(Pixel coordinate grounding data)
——————

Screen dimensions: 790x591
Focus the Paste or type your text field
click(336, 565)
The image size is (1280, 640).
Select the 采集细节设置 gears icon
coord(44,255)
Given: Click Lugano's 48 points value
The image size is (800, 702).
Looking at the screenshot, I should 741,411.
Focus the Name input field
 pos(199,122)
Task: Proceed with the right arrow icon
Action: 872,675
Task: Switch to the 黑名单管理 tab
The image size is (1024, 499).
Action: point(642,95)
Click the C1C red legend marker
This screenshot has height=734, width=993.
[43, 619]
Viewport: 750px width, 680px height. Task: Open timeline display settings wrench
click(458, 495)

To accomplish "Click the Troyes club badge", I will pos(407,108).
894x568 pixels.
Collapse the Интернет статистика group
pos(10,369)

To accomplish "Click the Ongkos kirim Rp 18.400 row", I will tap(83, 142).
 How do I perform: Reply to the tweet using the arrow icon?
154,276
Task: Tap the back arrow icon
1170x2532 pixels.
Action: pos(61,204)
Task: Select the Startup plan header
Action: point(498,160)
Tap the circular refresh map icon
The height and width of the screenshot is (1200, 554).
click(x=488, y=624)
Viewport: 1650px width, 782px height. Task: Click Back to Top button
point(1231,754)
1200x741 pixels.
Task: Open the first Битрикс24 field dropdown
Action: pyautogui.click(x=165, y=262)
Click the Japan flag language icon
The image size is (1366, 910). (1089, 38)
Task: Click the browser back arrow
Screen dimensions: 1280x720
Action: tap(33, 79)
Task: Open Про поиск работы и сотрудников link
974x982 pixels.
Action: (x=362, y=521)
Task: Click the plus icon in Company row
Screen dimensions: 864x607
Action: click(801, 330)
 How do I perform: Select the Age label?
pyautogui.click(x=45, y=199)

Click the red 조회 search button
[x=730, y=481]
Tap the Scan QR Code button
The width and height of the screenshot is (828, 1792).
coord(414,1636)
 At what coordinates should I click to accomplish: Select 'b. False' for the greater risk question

——————

• Task:
I would like you to output every record exactly as written.

• Task result:
Screen dimensions: 790x591
Focus the Paste or type your text field
click(336, 565)
The image size is (1280, 640).
Select the 采集细节设置 gears icon
coord(44,255)
Given: Click Lugano's 48 points value
The image size is (800, 702).
Looking at the screenshot, I should 741,411.
Focus the Name input field
 pos(199,122)
Task: Proceed with the right arrow icon
Action: 872,675
Task: Switch to the 黑名单管理 tab
The image size is (1024, 499).
Action: point(642,95)
Click the C1C red legend marker
This screenshot has height=734, width=993.
[43, 619]
Viewport: 750px width, 680px height. Task: Open timeline display settings wrench
click(458, 495)

To accomplish "Click the Troyes club badge", I will pos(407,108).
894x568 pixels.
Collapse the Интернет статистика group
pos(10,369)

To accomplish "Click the Ongkos kirim Rp 18.400 row", I will tap(83, 142).
 How do I perform: Reply to the tweet using the arrow icon?
154,276
Task: Tap the back arrow icon
1170x2532 pixels.
Action: pos(61,204)
Task: Select the Startup plan header
Action: point(498,160)
Tap the circular refresh map icon
The height and width of the screenshot is (1200, 554).
click(x=488, y=624)
Viewport: 1650px width, 782px height. Task: Click Back to Top button
point(1231,754)
1200x741 pixels.
Task: Open the first Битрикс24 field dropdown
Action: pyautogui.click(x=165, y=262)
Click the Japan flag language icon
The image size is (1366, 910). (1089, 38)
Task: Click the browser back arrow
Screen dimensions: 1280x720
Action: tap(33, 79)
Task: Open Про поиск работы и сотрудников link
974x982 pixels.
Action: (x=362, y=521)
Task: Click the plus icon in Company row
Screen dimensions: 864x607
Action: click(801, 330)
 How do I perform: Select the Age label?
pyautogui.click(x=45, y=199)

Click the red 조회 search button
[x=730, y=481]
Tap the Scan QR Code button
The width and height of the screenshot is (828, 1792).
coord(414,1636)
 At what coordinates should I click to accomplish: Select 'b. False' for the greater risk question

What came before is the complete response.